Description of the task ▸
List every name that the excerpt about debug metadata syntax places between backticks.

This number references the sentence noted above.
>
>> for a running total of ~2GB.
>
> ~2GB is the total of what? (you mention a lot of numbers in this post, but it's not always clear what they're relative to/out of/subtracted from)
This number references the sentence noted above.
>>
>> Proposed assembly syntax:
>>
>> !7 = metadata !GenericDebugMDNode(tag: DW_TAG_compile_unit,
>> fields: "0\00clang 3.6\00...",
>> operands: { metadata !8, ... })
>>
>> !7 = metadata !GenericDebugMDNode(tag: DW_TAG_variable,
>> fields: "global_var\00...",
>> operands: { metadata !8, ... },
>> handle: i32* @global_var)
>>
>> This syntax pulls the tag out of the current header-string, calls
>> the rest of the header "fields", and includes the metadata operands
>> in "operands".
>>
>> 5. Incrementally create subclasses of `DebugMDNode`, such as
>> `MDCompileUnit` and `MDSubprogram`. Sub-classed nodes replace the
>> "fields" and "operands" catch-alls with explicit names for each
>> operand.

Material supplied ▸
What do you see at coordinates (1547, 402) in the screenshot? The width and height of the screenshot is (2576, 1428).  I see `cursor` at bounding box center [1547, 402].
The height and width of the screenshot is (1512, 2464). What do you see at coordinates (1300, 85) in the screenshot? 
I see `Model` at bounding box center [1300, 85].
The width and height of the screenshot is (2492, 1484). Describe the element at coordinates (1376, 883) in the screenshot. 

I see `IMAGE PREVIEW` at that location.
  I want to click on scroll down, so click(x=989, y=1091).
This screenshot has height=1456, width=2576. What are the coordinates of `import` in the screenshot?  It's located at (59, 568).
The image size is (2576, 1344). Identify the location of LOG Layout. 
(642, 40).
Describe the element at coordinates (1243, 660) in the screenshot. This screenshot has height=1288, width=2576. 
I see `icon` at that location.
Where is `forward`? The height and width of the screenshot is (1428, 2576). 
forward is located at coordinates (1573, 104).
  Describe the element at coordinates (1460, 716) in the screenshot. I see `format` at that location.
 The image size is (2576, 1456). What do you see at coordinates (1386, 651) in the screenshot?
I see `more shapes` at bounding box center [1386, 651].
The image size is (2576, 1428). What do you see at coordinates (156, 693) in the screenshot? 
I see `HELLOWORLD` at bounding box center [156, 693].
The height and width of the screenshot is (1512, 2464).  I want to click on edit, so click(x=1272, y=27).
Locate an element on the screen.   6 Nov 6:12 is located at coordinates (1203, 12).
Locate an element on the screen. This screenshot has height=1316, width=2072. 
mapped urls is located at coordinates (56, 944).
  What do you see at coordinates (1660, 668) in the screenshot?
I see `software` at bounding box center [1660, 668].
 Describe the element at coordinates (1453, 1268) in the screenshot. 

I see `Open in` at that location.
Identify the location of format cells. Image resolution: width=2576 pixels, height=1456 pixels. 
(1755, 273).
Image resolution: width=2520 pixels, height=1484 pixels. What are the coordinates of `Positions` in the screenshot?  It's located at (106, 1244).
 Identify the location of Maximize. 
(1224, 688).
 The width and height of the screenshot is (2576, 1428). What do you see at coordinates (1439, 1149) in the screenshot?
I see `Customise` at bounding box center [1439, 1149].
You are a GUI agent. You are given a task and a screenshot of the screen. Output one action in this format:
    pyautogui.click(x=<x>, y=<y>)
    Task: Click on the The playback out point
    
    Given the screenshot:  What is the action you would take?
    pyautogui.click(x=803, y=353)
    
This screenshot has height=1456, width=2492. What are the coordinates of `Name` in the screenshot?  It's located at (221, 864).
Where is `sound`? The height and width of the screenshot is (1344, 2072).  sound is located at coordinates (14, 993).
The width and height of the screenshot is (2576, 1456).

Response for this exercise ▸
DebugMDNode, MDCompileUnit, MDSubprogram